- What you should do:
From the text on collecting native tree seeds below, list the scientific name of every species whose seeds it names as collected in March and April of 2012.

- Provided text:

********

This March and April of 2012 our foreman, Bertoldo Aldana, our plantation administrator, Oscar Forero Azabache, and I were able to collect native trees seeds from a variety of species. Some of what we collected includes 3000 Congrio seeds (Acosmium nitens), 1100 endangered Sassafras seeds (Ocotea cymbarum), 6000 Saladillo blanco (Vochysia obscura), 1200 latex producing Pendare or Salivón seeds (Parahancornia oblonga), 800 threatened latex producing Madroño seeds (Rheedia madrunno), and several hundred Moriche palm seeds (Mauritia flexuosa) to plant for use by local indigenous artisans. 

Extracting Salivón seeds from fruits.
Once the seeds are collected various things happen. First off we maintain a photographic record of the seeds and their appearance for future reference. Next we do various experimental germination trays, so see what works best (direct in soil, soaked for 24 or 48 hours, fired to crack seed cover, rubbing sand paper on germination end of seed etc.). This data is of course recorded. Once the seeds sprout we transfer them to planting bags containing soil that has been treated for bacteria and fungi.  Usually larger than normal planting bags are used, because we do not fully understand the type of early root system these native trees produce, so that is something we monitor. The seedlings are then placed in the tree nursery where we observe their early growth. This is usually an indication of root development as well, which in turn lets us determine how soon the seedling can be transferred to the open field. While in the nursery the seedlings are provided with some shade, but we try to remove the shade once growth starts, so that the little trees can better withstand the conditions they will encounter once planted in the field.

Saladillo blanco sprouting table.
Native trees pose special problems for us at La Pedregoza, because in Vichada’s Orinoco River basin many of these trees are adapted to inundation forest and low lying area conditions. That means they may require annual flooding. It is hard to do soil preparation in low lying areas, as the soil may be very wet and soft, making mechanical soil preparation difficult. It also affects how we apply lime to balance soil pH, fertilizer and organic material, as flooding may wash those substances away before the tree can make use of them. Part of what we do is to plant native trees in both low lying areas, and in areas with better drainage. For example, even though Congrio (Acosmium nitens) typically grows in the inundation forest, we have experienced better growth results with this species in less humid areas, than in low-lying inundation areas. Once again all of this data is collected and tracked.

********

- Stored data:

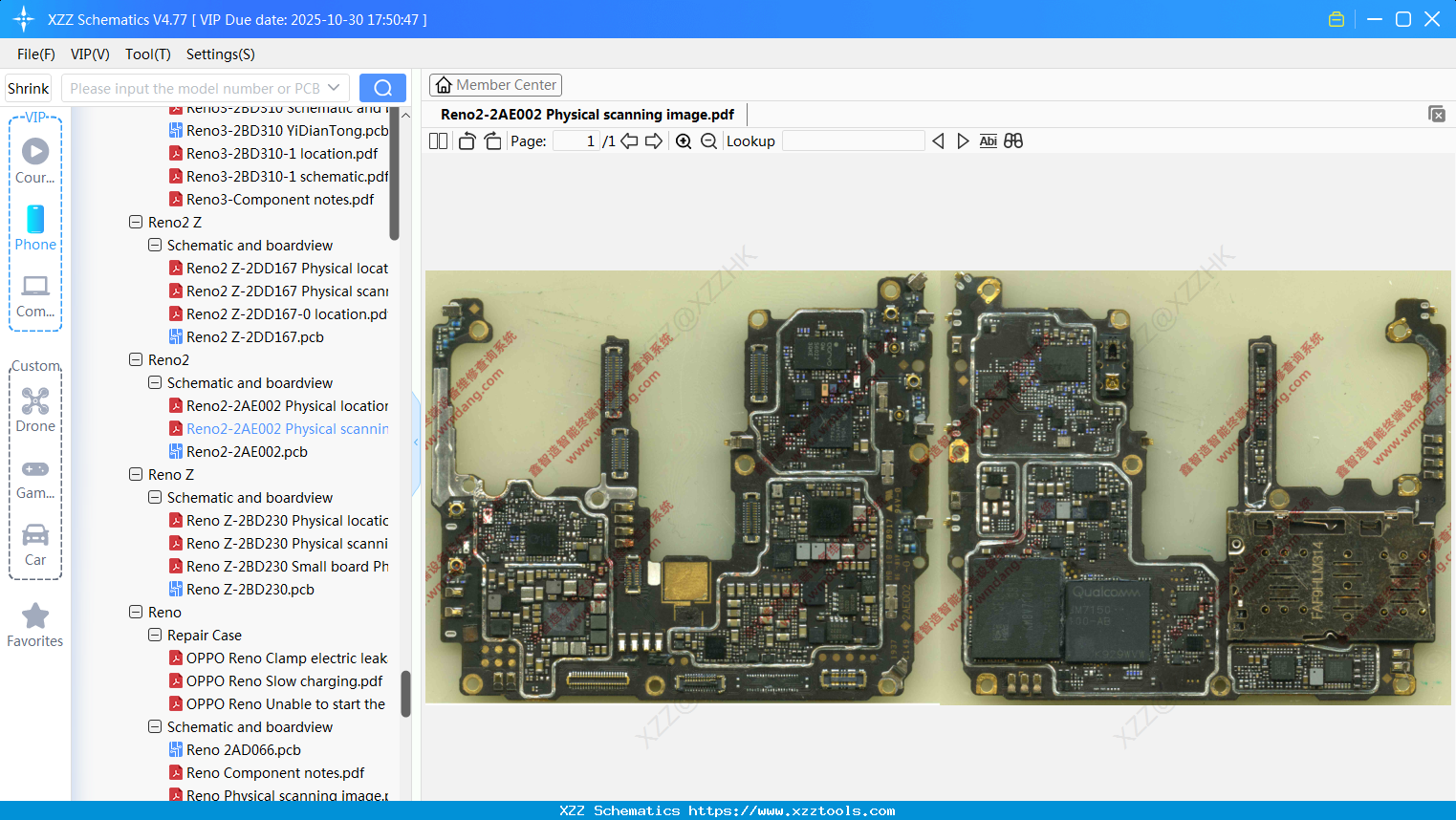Collapse the Reno Z tree node

pos(136,474)
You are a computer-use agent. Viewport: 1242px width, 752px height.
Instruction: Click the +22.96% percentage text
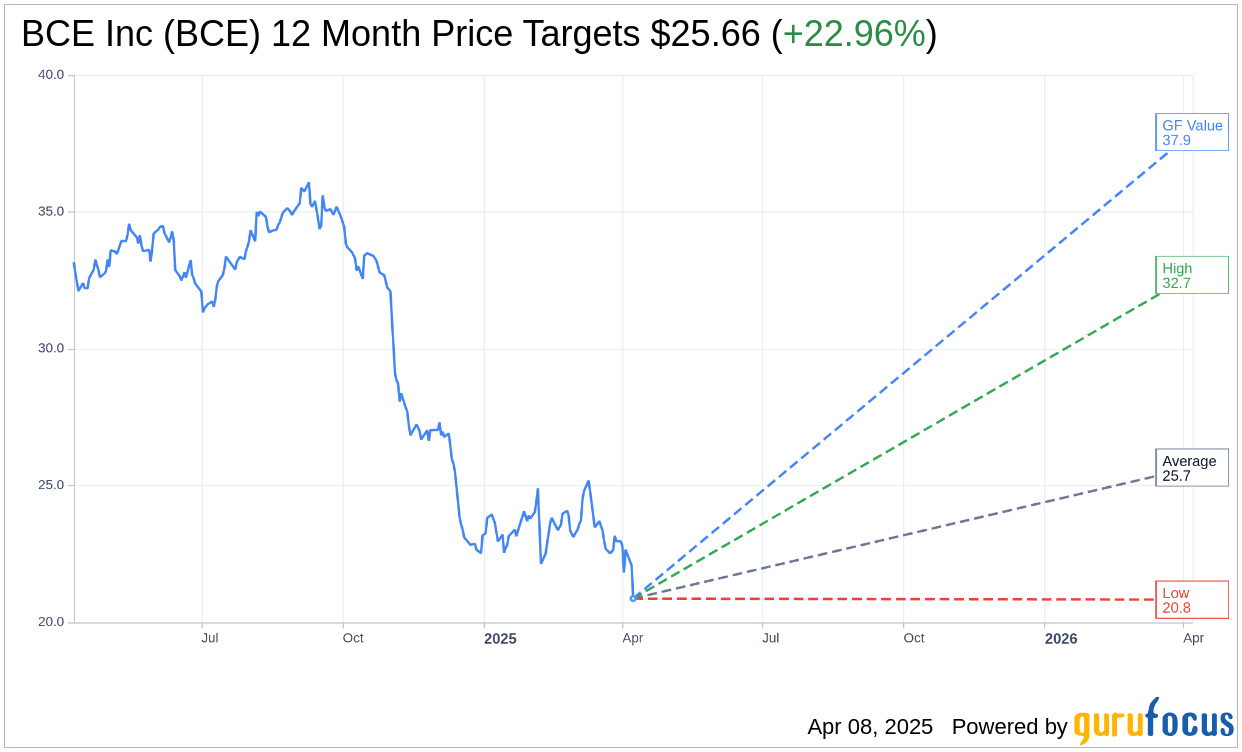[x=854, y=34]
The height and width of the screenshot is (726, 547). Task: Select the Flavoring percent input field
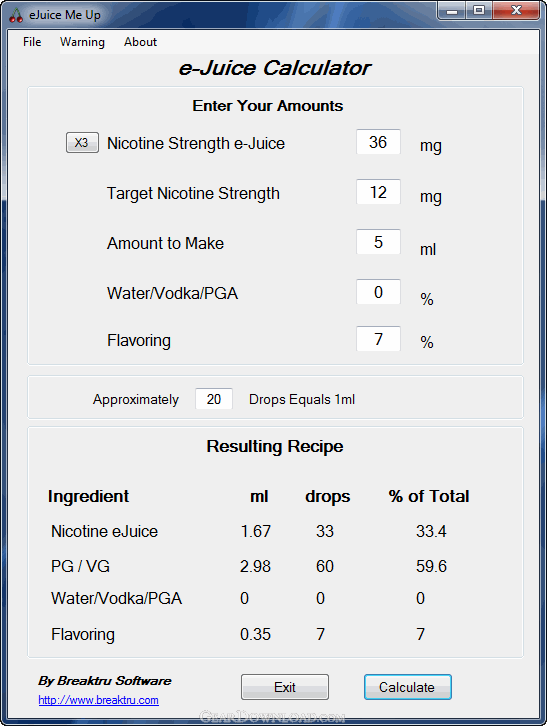point(378,339)
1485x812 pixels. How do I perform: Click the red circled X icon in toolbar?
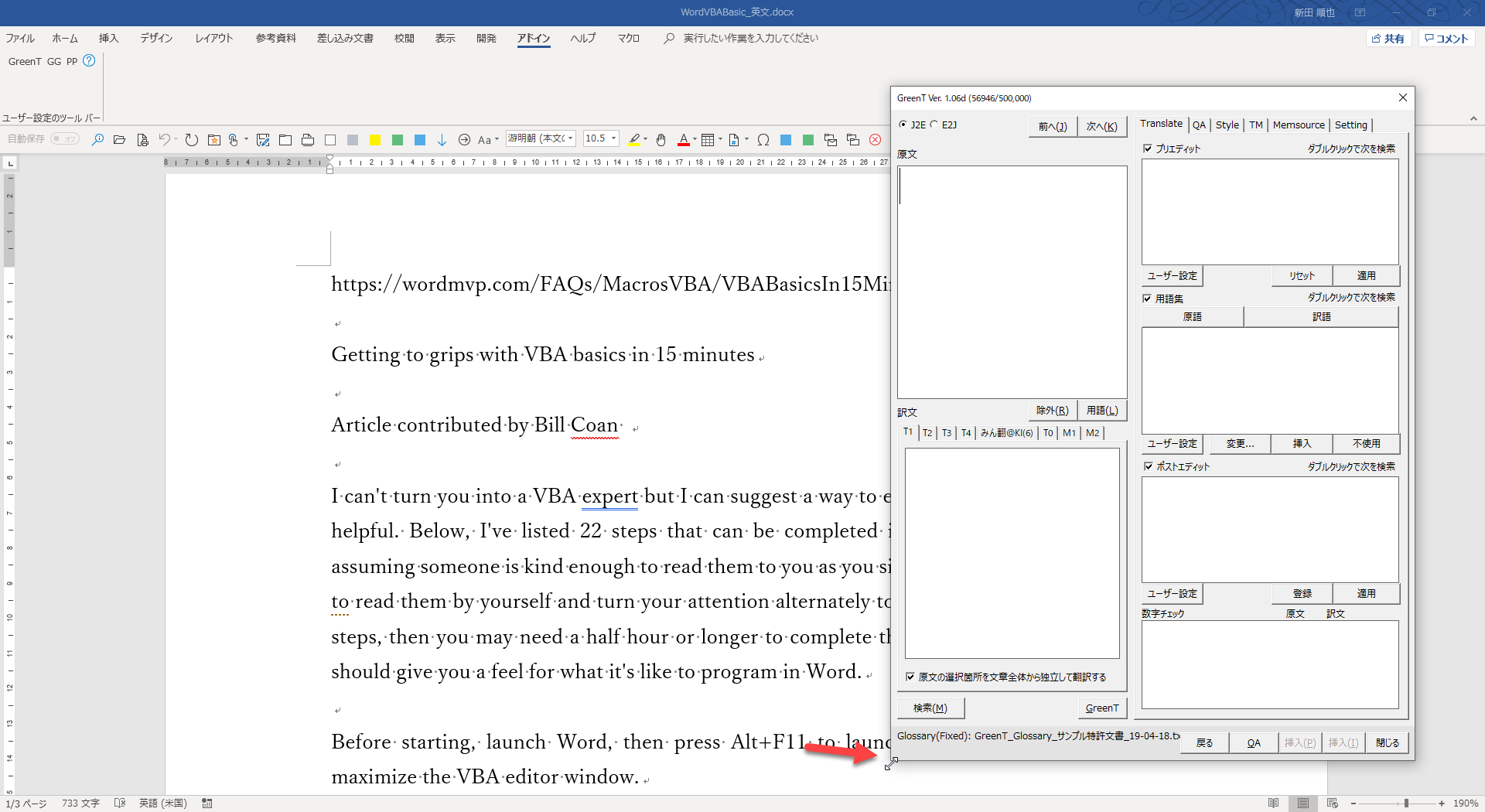coord(875,140)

********

- Finished exercise:
Acosmium nitens
Ocotea cymbarum
Vochysia obscura
Parahancornia oblonga
Rheedia madrunno
Mauritia flexuosa